* Alıştırma Soruları
**A.** İçtihat metnine göre taraflar arasındaki dava ne davasıdır?
**B.** İçtihat metninde "MAHKEMESİ : ..." sözlerinden "suretiyle davanın reddine karar verilmiştir." sözlerine kadar olan her şeyi, "davanın reddine" yerine "davanın kabulüne" koyarak düzenleyip yeniden yaz.
**C.** Tapu iptali ve tescil davasıyla ilgili içtihat metnini kaldığı yerden alıp devam ettir.

* Metin Bölümü
%%
"İçtihat Metni"
MAHKEMESİ : ... Bölge Adliye Mahkemesi 1. Hukuk Dairesi
Taraflar arasındaki tapu iptali ve tescil davasından dolayı yapılan yargılama sonunda İlk Derece Mahkemesince davanın reddine karar verilmiştir.
Kararın davacılar vekili tarafından istinaf edilmesi üzerine, Bölge Adliye Mahkemesince başvurunun kabulü ile İlk Derece Mahkemesi hükmü kaldırılarak yeniden esas hakkında hüküm kurulmak suretiyle davanın reddine karar verilmiştir.
%%
Veri kümesi kayıtları:
%%
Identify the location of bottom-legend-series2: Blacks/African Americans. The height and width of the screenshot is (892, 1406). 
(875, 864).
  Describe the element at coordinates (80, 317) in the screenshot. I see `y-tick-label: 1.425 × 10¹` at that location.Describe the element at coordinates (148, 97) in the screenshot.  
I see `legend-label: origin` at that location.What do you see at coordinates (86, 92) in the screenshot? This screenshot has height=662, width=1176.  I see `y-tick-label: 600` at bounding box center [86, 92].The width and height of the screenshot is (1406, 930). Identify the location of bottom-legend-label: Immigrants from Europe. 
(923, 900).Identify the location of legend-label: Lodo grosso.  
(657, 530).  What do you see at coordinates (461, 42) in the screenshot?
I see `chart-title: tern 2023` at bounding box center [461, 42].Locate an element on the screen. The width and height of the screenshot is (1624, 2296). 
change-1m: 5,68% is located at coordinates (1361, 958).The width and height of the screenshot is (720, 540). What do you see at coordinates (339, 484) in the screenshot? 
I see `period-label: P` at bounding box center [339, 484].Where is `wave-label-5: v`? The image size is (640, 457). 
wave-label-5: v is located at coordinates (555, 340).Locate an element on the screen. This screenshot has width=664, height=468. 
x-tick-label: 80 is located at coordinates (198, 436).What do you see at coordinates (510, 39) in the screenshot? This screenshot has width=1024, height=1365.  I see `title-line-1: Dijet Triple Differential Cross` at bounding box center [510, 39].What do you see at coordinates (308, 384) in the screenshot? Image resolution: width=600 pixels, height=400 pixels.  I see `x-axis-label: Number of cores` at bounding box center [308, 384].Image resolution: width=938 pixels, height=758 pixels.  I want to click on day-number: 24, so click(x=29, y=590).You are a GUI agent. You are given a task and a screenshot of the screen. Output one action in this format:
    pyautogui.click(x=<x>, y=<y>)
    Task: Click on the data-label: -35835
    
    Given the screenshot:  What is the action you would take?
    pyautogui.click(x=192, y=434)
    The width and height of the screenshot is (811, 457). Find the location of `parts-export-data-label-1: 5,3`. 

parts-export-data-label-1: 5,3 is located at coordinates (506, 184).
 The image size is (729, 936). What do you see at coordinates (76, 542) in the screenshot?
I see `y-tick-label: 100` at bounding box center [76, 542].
%%
* Alıştırma Cevapları
**A.** Tapu iptali ve tescil davası.

**B.**
MAHKEMESİ : ... Bölge Adliye Mahkemesi 1. Hukuk Dairesi
Taraflar arasındaki tapu iptali ve tescil davasından dolayı yapılan yargılama sonunda İlk Derece Mahkemesince davanın kabulüne karar verilmiştir.
Kararın davacılar vekili tarafından istinaf edilmesi üzerine, Bölge Adliye Mahkemesince başvurunun kabulü ile İlk Derece Mahkemesi hükmü kaldırılarak yeniden esas hakkında hüküm kurulmak suretiyle davanın kabulüne karar verilmiştir.

**C.**
Bölge Adliye Mahkemesi kararı davacılar vekili tarafından temyiz edilmekle; kesinlik, süre, temyiz şartı ve diğer usul eksiklikleri yönünden yapılan ön inceleme sonucunda, duruşma günü olarak saptanan 31.01.2023 Salı günü için yapılan tebligat üzerine temyiz eden davacılar ... v.d. vekili Avukat ... geldi. Davetiye tebliğine rağmen temyiz edilen davalılar ... v.d. Vekili gelmed. Yokluklarında duruşmaya başlandı, gelen vekilin sözlü açıklamaları dinlendi, duruşmanın bittiği bildirildi, ... karara bırakıldı. Temyiz dilekçesinin kabulüne karar verildikten ve Tetkik Hakimi tarafından hazırlanan rapor dinlendikten sonra dosyadaki belgeler geri çevirme kararı ile getirilen evrakla birlikte incelenip gereği düşünüldü:
I. DAVA
Davacılar, mirasbırakanları ...’ın gerek mirasçılarından gerekse alacaklılardan mal kaçırmak amacıyla 253 ada 43 parsel sayılı dükkanını davalı ...’e (isim değişikliği sonrası ...) satış suretiyle temlik ettiğini, davalı ...’in de taşınmazın bir kısım paylarını diğer davalılar Mehmet ve ...’e devrettiğini, devirlerin muvazaalı olduğunu ileri sürerek satış işlemlerinin iptaline karar verilmesini istemişlerdir.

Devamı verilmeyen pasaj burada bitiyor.